• _Given exercise_
List each line in the data below that contains the word "height".

• _Records for processing_

----------------------------------------

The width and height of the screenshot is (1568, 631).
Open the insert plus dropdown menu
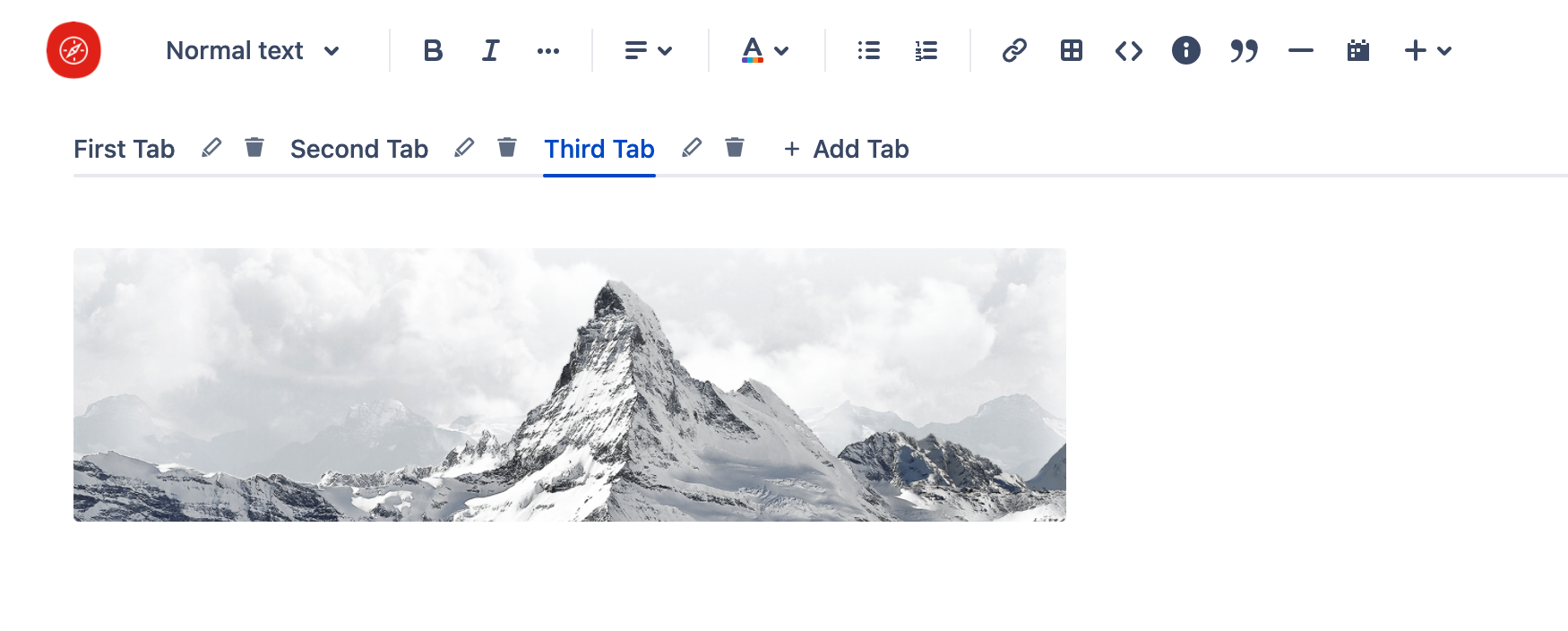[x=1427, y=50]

----------------------------------------

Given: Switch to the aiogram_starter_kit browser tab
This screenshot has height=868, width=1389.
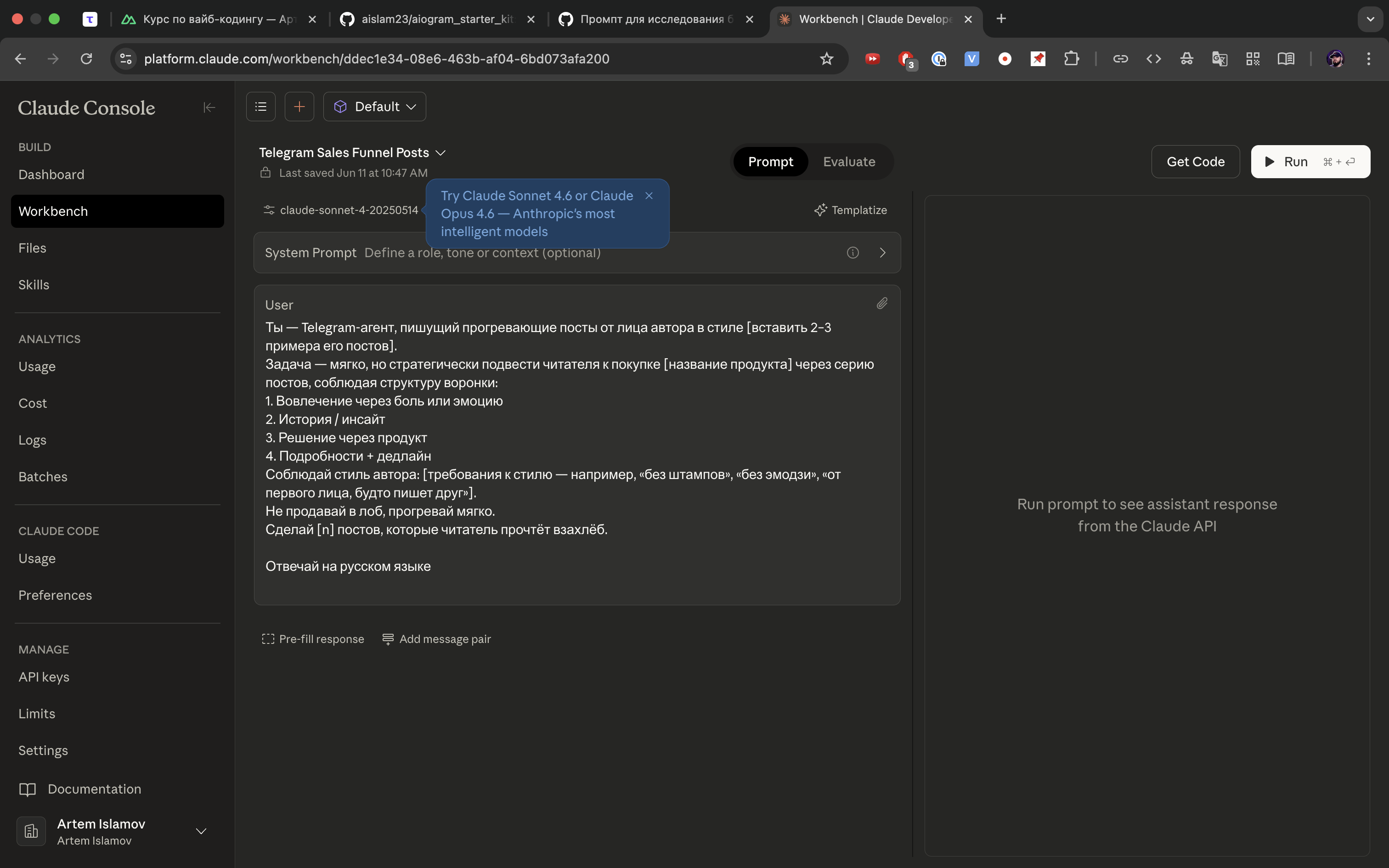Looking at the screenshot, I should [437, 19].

----------------------------------------

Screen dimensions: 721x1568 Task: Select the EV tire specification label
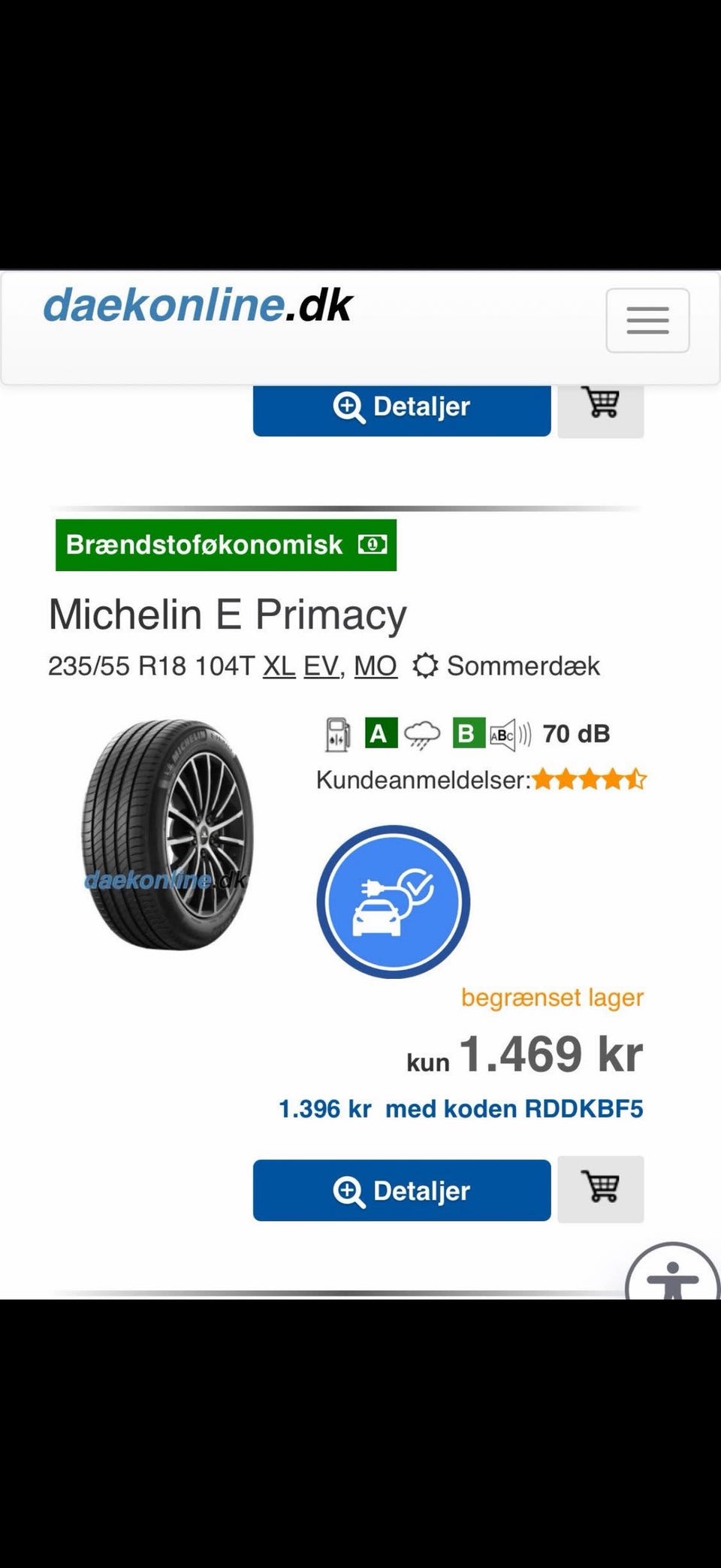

----------------------------------------

• _Exercise output_
The width and height of the screenshot is (1568, 631).
This screenshot has height=868, width=1389.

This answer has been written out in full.